In the entries that follow, copy exactly each line from the first through the line with "You are a computer-use agent. The".

======== Given data ========

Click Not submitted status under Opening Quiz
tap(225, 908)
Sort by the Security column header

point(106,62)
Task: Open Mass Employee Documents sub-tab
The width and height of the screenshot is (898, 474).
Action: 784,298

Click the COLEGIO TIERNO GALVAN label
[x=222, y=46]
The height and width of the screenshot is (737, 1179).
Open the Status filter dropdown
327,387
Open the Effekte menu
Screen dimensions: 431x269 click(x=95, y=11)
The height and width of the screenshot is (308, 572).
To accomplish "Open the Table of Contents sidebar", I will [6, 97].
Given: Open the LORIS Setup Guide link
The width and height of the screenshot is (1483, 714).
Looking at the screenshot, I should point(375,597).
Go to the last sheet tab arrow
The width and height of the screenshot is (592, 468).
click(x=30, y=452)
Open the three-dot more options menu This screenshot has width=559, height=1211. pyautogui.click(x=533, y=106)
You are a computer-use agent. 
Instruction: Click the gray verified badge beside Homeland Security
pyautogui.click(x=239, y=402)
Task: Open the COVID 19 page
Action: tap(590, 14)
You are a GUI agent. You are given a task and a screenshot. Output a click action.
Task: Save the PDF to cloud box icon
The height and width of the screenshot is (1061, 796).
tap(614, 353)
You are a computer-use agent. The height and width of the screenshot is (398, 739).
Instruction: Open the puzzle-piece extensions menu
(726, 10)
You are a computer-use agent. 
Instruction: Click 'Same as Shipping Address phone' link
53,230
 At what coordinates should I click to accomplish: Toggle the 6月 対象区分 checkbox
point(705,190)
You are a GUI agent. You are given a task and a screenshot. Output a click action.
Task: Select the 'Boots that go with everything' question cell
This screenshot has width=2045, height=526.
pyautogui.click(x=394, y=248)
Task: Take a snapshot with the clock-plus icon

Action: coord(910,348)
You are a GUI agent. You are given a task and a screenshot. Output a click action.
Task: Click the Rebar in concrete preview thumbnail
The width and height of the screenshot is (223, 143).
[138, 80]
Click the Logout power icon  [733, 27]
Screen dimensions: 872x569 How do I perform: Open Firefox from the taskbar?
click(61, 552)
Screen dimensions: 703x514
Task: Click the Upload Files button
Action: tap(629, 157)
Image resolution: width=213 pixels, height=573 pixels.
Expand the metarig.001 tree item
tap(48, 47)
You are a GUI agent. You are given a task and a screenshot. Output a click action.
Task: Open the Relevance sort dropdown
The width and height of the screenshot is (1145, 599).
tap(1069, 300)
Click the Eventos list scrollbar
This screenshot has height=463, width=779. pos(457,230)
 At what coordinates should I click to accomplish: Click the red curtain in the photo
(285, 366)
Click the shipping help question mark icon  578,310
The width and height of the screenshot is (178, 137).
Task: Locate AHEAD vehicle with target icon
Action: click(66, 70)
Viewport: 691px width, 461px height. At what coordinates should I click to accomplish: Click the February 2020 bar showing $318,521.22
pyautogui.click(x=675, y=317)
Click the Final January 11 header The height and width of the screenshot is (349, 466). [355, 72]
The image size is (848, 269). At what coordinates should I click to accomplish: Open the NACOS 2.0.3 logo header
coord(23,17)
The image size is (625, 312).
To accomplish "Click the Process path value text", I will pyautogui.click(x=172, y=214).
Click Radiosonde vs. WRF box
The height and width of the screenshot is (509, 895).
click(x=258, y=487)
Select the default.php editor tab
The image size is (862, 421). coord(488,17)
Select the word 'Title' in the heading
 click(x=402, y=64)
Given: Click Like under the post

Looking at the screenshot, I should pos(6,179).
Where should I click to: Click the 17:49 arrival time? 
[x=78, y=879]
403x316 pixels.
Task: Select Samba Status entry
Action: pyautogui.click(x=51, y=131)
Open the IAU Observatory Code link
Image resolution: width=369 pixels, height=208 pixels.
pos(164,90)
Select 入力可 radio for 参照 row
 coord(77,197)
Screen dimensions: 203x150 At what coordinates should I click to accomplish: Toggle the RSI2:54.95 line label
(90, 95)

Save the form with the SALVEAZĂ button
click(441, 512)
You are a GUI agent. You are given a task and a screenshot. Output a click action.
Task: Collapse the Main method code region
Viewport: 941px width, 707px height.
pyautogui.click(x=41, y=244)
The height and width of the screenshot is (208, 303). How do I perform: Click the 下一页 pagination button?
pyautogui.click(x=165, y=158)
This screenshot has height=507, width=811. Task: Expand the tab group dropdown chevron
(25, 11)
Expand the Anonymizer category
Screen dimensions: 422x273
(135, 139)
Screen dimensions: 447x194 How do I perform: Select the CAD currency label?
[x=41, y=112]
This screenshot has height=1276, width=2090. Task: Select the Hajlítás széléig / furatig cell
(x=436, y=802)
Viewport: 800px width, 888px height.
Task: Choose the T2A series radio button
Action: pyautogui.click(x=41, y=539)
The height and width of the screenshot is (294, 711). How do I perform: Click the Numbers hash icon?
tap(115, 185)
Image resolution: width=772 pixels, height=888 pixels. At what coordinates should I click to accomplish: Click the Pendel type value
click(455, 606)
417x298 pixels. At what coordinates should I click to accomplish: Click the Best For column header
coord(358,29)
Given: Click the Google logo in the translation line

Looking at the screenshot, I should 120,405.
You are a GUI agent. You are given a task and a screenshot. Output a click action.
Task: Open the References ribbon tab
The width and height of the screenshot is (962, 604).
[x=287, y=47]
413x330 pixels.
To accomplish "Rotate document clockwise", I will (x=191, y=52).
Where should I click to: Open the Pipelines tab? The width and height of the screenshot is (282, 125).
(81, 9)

========

[Exercise result]:
Click Not submitted status under Opening Quiz
tap(225, 908)
Sort by the Security column header

point(106,62)
Task: Open Mass Employee Documents sub-tab
The width and height of the screenshot is (898, 474).
Action: 784,298

Click the COLEGIO TIERNO GALVAN label
[x=222, y=46]
The height and width of the screenshot is (737, 1179).
Open the Status filter dropdown
327,387
Open the Effekte menu
Screen dimensions: 431x269 click(x=95, y=11)
The height and width of the screenshot is (308, 572).
To accomplish "Open the Table of Contents sidebar", I will [6, 97].
Given: Open the LORIS Setup Guide link
The width and height of the screenshot is (1483, 714).
Looking at the screenshot, I should point(375,597).
Go to the last sheet tab arrow
The width and height of the screenshot is (592, 468).
click(x=30, y=452)
Open the three-dot more options menu This screenshot has width=559, height=1211. pyautogui.click(x=533, y=106)
You are a computer-use agent. 
Instruction: Click the gray verified badge beside Homeland Security
pyautogui.click(x=239, y=402)
Task: Open the COVID 19 page
Action: tap(590, 14)
You are a GUI agent. You are given a task and a screenshot. Output a click action.
Task: Save the PDF to cloud box icon
The height and width of the screenshot is (1061, 796).
tap(614, 353)
You are a computer-use agent. The height and width of the screenshot is (398, 739).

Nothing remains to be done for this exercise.